Элла была давней подругой Деды. Такой древней, что тоже имела в своем арсенале ряд ярко-ностальгических воспоминаний о шестидесятых, и даже могла рассказать кое-что о Дедовых женщинах и детях (чего никогда, к слову, не делала). Когда-то давным-давно, когда улицы назывались иначе, в магазинах пахло оберточной бумагой и пустыми молочными бутылками, по мосту Патона и по улице Саксаганского вовсю ездили трамваи, а по телевизору показывали партийные съезды, у Эллы с Дедой случилась шестинедельная любовь с общим бытом и вполне семейными отношениями, сошедшая, правда, на нет после поездки с палатками на какое-то море, где, выкатанные песком с палящим солнцем, вскрылись разом все Дедовы неказистости со странностями. Элла, будучи уже тогда прагматично-задумчивой, уверенно стоящей на ногах девушкой из хорошей семьи, приняла мудрое решение: с Дедой не расставаться, а просто изъять из отношений плотско-романтическую составляющую. «Мы просто друзья теперь, Деда», – говорила она, беря его за щеки и целуя воздух перед самыми губами, но с того отдыха уехала в компании уже совсем другого мужчины.
С тех пор их связывали исключительно рабочие отношения: Элла, когда нужно было, могла все. И просила за свои организаторско-добытческие способности немало, даже, можно сказать, вызывающе немало, потому Деда какое-то время водил пальцем по экрану своего айфона, словно пробуя на ощупь ее имя, высвеченное на визитной карточке. Но деваться было некуда.

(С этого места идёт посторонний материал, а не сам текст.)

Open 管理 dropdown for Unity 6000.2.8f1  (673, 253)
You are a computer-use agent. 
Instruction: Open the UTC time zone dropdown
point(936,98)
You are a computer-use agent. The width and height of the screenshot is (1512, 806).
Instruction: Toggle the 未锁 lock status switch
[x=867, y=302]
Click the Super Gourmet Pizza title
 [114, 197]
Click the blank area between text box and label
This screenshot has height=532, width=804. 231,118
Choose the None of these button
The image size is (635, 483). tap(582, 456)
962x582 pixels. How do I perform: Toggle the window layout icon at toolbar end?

«Один я эту репку не вытяну», – резюмировал Деда.
Элла приехала тут же, как и ожидалось, – двумя машинами, с полной командой и даже ребенком, который словно рожден был, чтобы рекламировать ядовито-оранжевый миллионерский сок. «Где ты его взяла?» – с пьяненькой расслабленной радостью спросил Деда, уступая Элле свое место на подиуме. Она лишь отмахнулась, пристально рассматривая павильон, одним своим взглядом мобилизуя осветителей, отложивших телефоны и привставших в ожидании новых указаний. Элла перемещалась по съемочной площадке как по рынку, хрипловатым резким голосом отдавая команды, – рыжая, коренастая, в черном балахоне и лосинах, в молодежных сандалиях с камнями и блестками, с сильно загоревшим одутловатым лицом в морщинах. На едва угадываемой талии у нее висела черная сумка, как те (а вернее, именно та!), что носили в начале девяностых челноки и туристы, на шее болтались дешевые очки в толстой пластмассовой оправе, которые она надевала, чтобы рассмотреть что-то на своем коммуникаторе, и которые она потом скидывала резким движением, и очки, дернувшись на красном шнурке, падали ей на грудь.